╔══

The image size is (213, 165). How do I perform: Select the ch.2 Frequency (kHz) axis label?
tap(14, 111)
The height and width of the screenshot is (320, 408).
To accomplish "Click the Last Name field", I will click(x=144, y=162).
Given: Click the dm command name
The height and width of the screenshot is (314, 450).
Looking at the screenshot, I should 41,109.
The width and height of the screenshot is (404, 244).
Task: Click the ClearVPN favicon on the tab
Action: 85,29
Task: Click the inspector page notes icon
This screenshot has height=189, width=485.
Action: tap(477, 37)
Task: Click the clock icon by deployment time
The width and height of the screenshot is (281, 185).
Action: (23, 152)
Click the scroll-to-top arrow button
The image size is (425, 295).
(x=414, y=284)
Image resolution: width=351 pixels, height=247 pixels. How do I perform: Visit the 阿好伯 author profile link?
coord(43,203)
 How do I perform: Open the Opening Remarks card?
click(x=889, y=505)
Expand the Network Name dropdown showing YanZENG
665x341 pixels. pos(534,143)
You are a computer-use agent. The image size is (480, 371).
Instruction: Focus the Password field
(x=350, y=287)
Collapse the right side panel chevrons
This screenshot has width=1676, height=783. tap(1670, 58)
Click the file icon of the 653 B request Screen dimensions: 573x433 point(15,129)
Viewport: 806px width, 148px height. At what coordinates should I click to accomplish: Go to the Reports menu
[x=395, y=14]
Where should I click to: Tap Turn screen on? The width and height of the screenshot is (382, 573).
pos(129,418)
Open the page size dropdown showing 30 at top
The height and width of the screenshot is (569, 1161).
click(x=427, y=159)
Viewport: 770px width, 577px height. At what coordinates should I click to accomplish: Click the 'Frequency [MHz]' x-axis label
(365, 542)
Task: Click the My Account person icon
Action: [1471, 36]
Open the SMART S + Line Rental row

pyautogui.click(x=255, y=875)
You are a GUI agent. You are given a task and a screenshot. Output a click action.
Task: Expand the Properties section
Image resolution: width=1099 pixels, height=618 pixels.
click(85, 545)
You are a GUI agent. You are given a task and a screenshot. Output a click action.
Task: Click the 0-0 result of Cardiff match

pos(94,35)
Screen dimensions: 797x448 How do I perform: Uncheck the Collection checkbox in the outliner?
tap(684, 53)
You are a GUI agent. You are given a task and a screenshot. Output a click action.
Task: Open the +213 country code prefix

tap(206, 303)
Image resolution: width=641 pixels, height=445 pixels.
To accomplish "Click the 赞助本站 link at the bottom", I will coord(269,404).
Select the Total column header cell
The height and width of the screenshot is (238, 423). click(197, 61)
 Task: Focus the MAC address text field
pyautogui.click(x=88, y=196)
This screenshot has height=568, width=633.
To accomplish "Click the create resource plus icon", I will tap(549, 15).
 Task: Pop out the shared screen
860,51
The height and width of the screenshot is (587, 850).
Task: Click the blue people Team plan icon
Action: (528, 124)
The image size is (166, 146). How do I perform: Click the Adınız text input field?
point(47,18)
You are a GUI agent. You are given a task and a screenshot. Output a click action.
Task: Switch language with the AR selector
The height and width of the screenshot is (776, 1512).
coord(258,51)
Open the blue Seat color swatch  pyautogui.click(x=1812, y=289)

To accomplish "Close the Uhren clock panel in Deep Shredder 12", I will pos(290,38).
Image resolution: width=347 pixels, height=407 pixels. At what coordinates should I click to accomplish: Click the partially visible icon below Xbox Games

╚══

**YOUR GOAL:** Reproduce every line of the entries above word for word, with nothing left out or changed.

**SOLUTION BELOW:**
The image size is (213, 165). How do I perform: Select the ch.2 Frequency (kHz) axis label?
tap(14, 111)
The height and width of the screenshot is (320, 408).
To accomplish "Click the Last Name field", I will click(x=144, y=162).
Given: Click the dm command name
The height and width of the screenshot is (314, 450).
Looking at the screenshot, I should 41,109.
The width and height of the screenshot is (404, 244).
Task: Click the ClearVPN favicon on the tab
Action: 85,29
Task: Click the inspector page notes icon
This screenshot has height=189, width=485.
Action: tap(477, 37)
Task: Click the clock icon by deployment time
The width and height of the screenshot is (281, 185).
Action: (23, 152)
Click the scroll-to-top arrow button
The image size is (425, 295).
(x=414, y=284)
Image resolution: width=351 pixels, height=247 pixels. How do I perform: Visit the 阿好伯 author profile link?
coord(43,203)
 How do I perform: Open the Opening Remarks card?
click(x=889, y=505)
Expand the Network Name dropdown showing YanZENG
665x341 pixels. pos(534,143)
You are a computer-use agent. The image size is (480, 371).
Instruction: Focus the Password field
(x=350, y=287)
Collapse the right side panel chevrons
This screenshot has width=1676, height=783. tap(1670, 58)
Click the file icon of the 653 B request Screen dimensions: 573x433 point(15,129)
Viewport: 806px width, 148px height. At what coordinates should I click to accomplish: Go to the Reports menu
[x=395, y=14]
Where should I click to: Tap Turn screen on? The width and height of the screenshot is (382, 573).
pos(129,418)
Open the page size dropdown showing 30 at top
The height and width of the screenshot is (569, 1161).
click(x=427, y=159)
Viewport: 770px width, 577px height. At what coordinates should I click to accomplish: Click the 'Frequency [MHz]' x-axis label
(365, 542)
Task: Click the My Account person icon
Action: [1471, 36]
Open the SMART S + Line Rental row

pyautogui.click(x=255, y=875)
You are a GUI agent. You are given a task and a screenshot. Output a click action.
Task: Expand the Properties section
Image resolution: width=1099 pixels, height=618 pixels.
click(85, 545)
You are a GUI agent. You are given a task and a screenshot. Output a click action.
Task: Click the 0-0 result of Cardiff match

pos(94,35)
Screen dimensions: 797x448 How do I perform: Uncheck the Collection checkbox in the outliner?
tap(684, 53)
You are a GUI agent. You are given a task and a screenshot. Output a click action.
Task: Open the +213 country code prefix

tap(206, 303)
Image resolution: width=641 pixels, height=445 pixels.
To accomplish "Click the 赞助本站 link at the bottom", I will coord(269,404).
Select the Total column header cell
The height and width of the screenshot is (238, 423). click(197, 61)
 Task: Focus the MAC address text field
pyautogui.click(x=88, y=196)
This screenshot has height=568, width=633.
To accomplish "Click the create resource plus icon", I will tap(549, 15).
 Task: Pop out the shared screen
860,51
The height and width of the screenshot is (587, 850).
Task: Click the blue people Team plan icon
Action: (528, 124)
The image size is (166, 146). How do I perform: Click the Adınız text input field?
point(47,18)
You are a GUI agent. You are given a task and a screenshot. Output a click action.
Task: Switch language with the AR selector
The height and width of the screenshot is (776, 1512).
coord(258,51)
Open the blue Seat color swatch  pyautogui.click(x=1812, y=289)

To accomplish "Close the Uhren clock panel in Deep Shredder 12", I will pos(290,38).
Image resolution: width=347 pixels, height=407 pixels. At what coordinates should I click to accomplish: Click the partially visible icon below Xbox Games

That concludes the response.